On Tuesday she will be seeing the neurosurgeon to decide what to do about her neck. This has been a long, hard road to diagnosis. It is such a relief to finally be making concrete plans for helping her to live a normal life with limited pain.
Ani’s third video involves being ridiculously hyper and three grumpy pets. Our animals have been very good companions for her since she’s been so sick and in so much pain.
Ani’s second video went up on Invisible Recovery yesterday. This one is the ten things people say to her all the time.
(Link to video on YouTube: 10 Things People Say)
A couple weeks ago I suggested Ani start a YouTube channel to talk about and support people (particular teens) with chronic illnesses. She made her first video where you get to see her for a few seconds without make-up and see just how bad she usually looks.
Warning: My daughter is really perky. If she’s this upbeat sick, she’ll be scary healthy, if she ever does get healthy. She was on the good drugs when she recorded this, the ones she got at the hospital that she’s been taking extremely sparingly when the pain is at its worst, so that may explain her perkiness.
She’s got lots of great ideas for her channel, Invisible Recovery, including interviews and talking about what it’s like dealing with all this. She plans to post one video a week. Honestly, just planning this and thinking about helping other sick teens not feel so weird and alone has given her such a big boost. And, apparently, I will be one of the interviewees one of these weeks (I made her wrong, you know).
As for how she’s doing right now… Not great. She hit her deductible for the year on February 4th so that’s pretty awesome. 10% for the rest of the year! She’s in a lot of pain and while the doctors at the hospital said she’s a zebra, no one seems to want to figure out just what type of zebra she is. They are reasonably sure she’s not dying or at least not from something they can figure out. Our insurance company is playing doctor right now and so she can’t have the pain medication her doctor wants her to have until she tries two others. At least the one she’s on right now is working better than Aleve. Her next appointment is in 2 1/2 weeks with the rheumatologist and then a few days later with a neurosurgeon.
She’s found two things that make life a bit better for her. One is drinking pickle juice. She told me she wanted the pickle jar and a straw. I thought she was joking. She wasn’t. She drank all the juice in one sitting. It really helps the POTS because of the salt. It makes her drink more water and also helps her body hang on to that water increasing her fluid volume. That helps her heart rate stay stable when she changes position and so decreases the unpleasant POTS symptoms. We should just buy her the pickle juice. In quart bottles, preferably.
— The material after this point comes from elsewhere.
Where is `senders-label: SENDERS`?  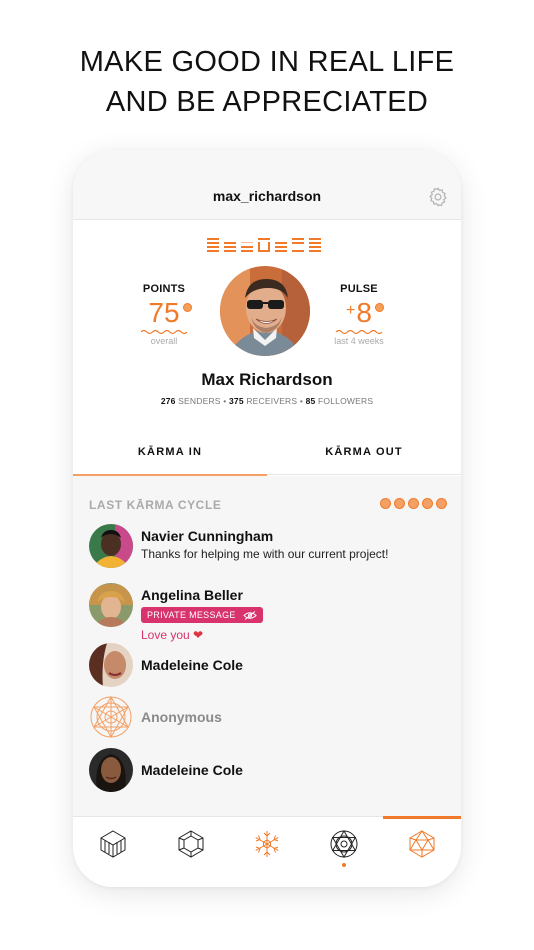
senders-label: SENDERS is located at coordinates (200, 401).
For years Ani’s been complaining that her neck feels too weak to support her head. It’s gotten progressively worse. That’s where a lot of her pain is coming from. So we’re wondering if she has some craniocervical instability going on. We had a neck pillow for use on airplanes so Ani decided to try it as a makeshift neck brace and it helps so much. It reduces the pressure she feels at the top of her spine and helps a lot with the neck pain. It looks pretty silly, but it works, so we’re going with it.
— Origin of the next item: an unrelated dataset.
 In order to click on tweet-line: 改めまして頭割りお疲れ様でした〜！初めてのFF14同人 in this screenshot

It’s wonderful to see her excited about something again. Really, the only thing that truly has been giving her joy lately has been her job. Invisible Recovery has given her something to think about and plan. I think it’ll be just as good for her as it will be for other people.
Ani was tested for Addison’s Disease yesterday. The result was negative (yay!) so we can cross that off the very long list of what might be wrong with her.